Data records
▼▼▼
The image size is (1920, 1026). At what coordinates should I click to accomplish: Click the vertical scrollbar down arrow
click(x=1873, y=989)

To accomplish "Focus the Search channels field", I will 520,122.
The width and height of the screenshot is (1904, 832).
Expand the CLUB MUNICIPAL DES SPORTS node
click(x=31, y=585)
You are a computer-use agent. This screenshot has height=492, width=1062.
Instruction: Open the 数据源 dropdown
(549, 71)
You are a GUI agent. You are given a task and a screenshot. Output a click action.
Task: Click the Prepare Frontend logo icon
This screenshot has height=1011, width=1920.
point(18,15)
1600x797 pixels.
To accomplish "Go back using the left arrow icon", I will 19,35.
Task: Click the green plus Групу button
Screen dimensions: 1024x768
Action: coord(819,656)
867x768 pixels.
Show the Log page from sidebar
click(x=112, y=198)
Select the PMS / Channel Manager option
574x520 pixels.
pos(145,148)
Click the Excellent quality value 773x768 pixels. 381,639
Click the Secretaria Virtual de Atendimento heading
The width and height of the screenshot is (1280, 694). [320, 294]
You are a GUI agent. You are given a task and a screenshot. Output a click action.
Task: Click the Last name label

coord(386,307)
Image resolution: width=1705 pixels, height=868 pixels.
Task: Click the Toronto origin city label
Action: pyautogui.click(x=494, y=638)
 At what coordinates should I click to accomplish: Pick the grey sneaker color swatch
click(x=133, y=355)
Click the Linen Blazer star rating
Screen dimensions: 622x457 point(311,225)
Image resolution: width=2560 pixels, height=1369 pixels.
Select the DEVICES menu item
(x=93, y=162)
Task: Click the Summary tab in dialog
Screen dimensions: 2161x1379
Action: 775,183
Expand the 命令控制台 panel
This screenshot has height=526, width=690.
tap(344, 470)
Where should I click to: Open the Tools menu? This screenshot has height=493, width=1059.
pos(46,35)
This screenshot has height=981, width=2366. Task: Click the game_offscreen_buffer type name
▲▲▲
• The problem
The answer should be the complete set of records, printed exactly.

• Task solution
The image size is (1920, 1026). At what coordinates should I click to accomplish: Click the vertical scrollbar down arrow
click(x=1873, y=989)

To accomplish "Focus the Search channels field", I will 520,122.
The width and height of the screenshot is (1904, 832).
Expand the CLUB MUNICIPAL DES SPORTS node
click(x=31, y=585)
You are a computer-use agent. This screenshot has height=492, width=1062.
Instruction: Open the 数据源 dropdown
(549, 71)
You are a GUI agent. You are given a task and a screenshot. Output a click action.
Task: Click the Prepare Frontend logo icon
This screenshot has height=1011, width=1920.
point(18,15)
1600x797 pixels.
To accomplish "Go back using the left arrow icon", I will 19,35.
Task: Click the green plus Групу button
Screen dimensions: 1024x768
Action: coord(819,656)
867x768 pixels.
Show the Log page from sidebar
click(x=112, y=198)
Select the PMS / Channel Manager option
574x520 pixels.
pos(145,148)
Click the Excellent quality value 773x768 pixels. 381,639
Click the Secretaria Virtual de Atendimento heading
The width and height of the screenshot is (1280, 694). [320, 294]
You are a GUI agent. You are given a task and a screenshot. Output a click action.
Task: Click the Last name label

coord(386,307)
Image resolution: width=1705 pixels, height=868 pixels.
Task: Click the Toronto origin city label
Action: pyautogui.click(x=494, y=638)
 At what coordinates should I click to accomplish: Pick the grey sneaker color swatch
click(x=133, y=355)
Click the Linen Blazer star rating
Screen dimensions: 622x457 point(311,225)
Image resolution: width=2560 pixels, height=1369 pixels.
Select the DEVICES menu item
(x=93, y=162)
Task: Click the Summary tab in dialog
Screen dimensions: 2161x1379
Action: 775,183
Expand the 命令控制台 panel
This screenshot has height=526, width=690.
tap(344, 470)
Where should I click to: Open the Tools menu? This screenshot has height=493, width=1059.
pos(46,35)
This screenshot has height=981, width=2366. Task: Click the game_offscreen_buffer type name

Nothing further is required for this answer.